PENDENTE (inclinata verso destra): predisposizione all’inganno Il soggetto maschera il proprio egoismo con atteggiamenti altruistici; circuisce l’altro Sta un po’ con tutti e utilizza il camaleontismo per manipolare le situazioni e le persone, a suo piacimento.

ACCURATA (eccessivamente ordinata e ripetitiva): predisposizione all’imbroglio Il soggetto è talmente plasmato di perbenismo che non riesce più a distinguere il vero dal falso. Il bisogno di apparire lo può portare a nascondere i propri limiti e difetti, ingigantendo quelli altrui.

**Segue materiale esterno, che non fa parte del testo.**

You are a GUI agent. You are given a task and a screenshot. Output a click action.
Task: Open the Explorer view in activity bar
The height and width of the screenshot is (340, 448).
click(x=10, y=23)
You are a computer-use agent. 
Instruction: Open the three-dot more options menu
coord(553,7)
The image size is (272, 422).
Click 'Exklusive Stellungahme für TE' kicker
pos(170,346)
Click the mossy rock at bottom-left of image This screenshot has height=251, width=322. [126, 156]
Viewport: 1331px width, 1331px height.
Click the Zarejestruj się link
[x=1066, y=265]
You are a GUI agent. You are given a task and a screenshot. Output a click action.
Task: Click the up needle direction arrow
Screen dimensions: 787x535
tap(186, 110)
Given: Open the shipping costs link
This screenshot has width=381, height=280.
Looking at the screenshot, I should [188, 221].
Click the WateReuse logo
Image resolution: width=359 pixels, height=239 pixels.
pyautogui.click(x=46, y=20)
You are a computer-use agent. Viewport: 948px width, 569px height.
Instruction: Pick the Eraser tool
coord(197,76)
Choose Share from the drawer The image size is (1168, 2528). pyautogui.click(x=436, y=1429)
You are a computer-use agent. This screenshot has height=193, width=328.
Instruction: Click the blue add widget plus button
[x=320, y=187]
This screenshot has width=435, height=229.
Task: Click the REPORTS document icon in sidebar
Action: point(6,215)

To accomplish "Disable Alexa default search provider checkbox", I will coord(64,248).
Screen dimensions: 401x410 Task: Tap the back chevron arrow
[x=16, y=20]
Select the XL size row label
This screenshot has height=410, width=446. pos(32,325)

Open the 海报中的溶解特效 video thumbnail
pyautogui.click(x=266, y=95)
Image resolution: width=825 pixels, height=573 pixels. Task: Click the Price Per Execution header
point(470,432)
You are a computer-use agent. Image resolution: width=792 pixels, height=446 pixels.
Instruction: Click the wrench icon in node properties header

INANELLATA (“m” ed “n” a festoni inanellati): predisposizione alla seduzione Si presenta di solito con benevolenza studiando parole e gesti per accaparrare l’interlocutore che gli sta di fronte. Usa doti seduttive per portare a sé l’altro e ottenere il massimo.

Commenti

tiromancino

Sab, 10/12/2016 - 15:25

Questo è un esame obbligatorio per tutti i dipendenti pubblici,sperando che non si attaccano alla privacy

Ritratto di Ludovicus

Ludovicus

Lun, 12/12/2016 - 06:55

tutte sciocchezze. Ma c'e' ancora chi crede a queste cavolate? La grafologia non e' piu' scientifica dell'astrologia, sono solo parole in liberta'.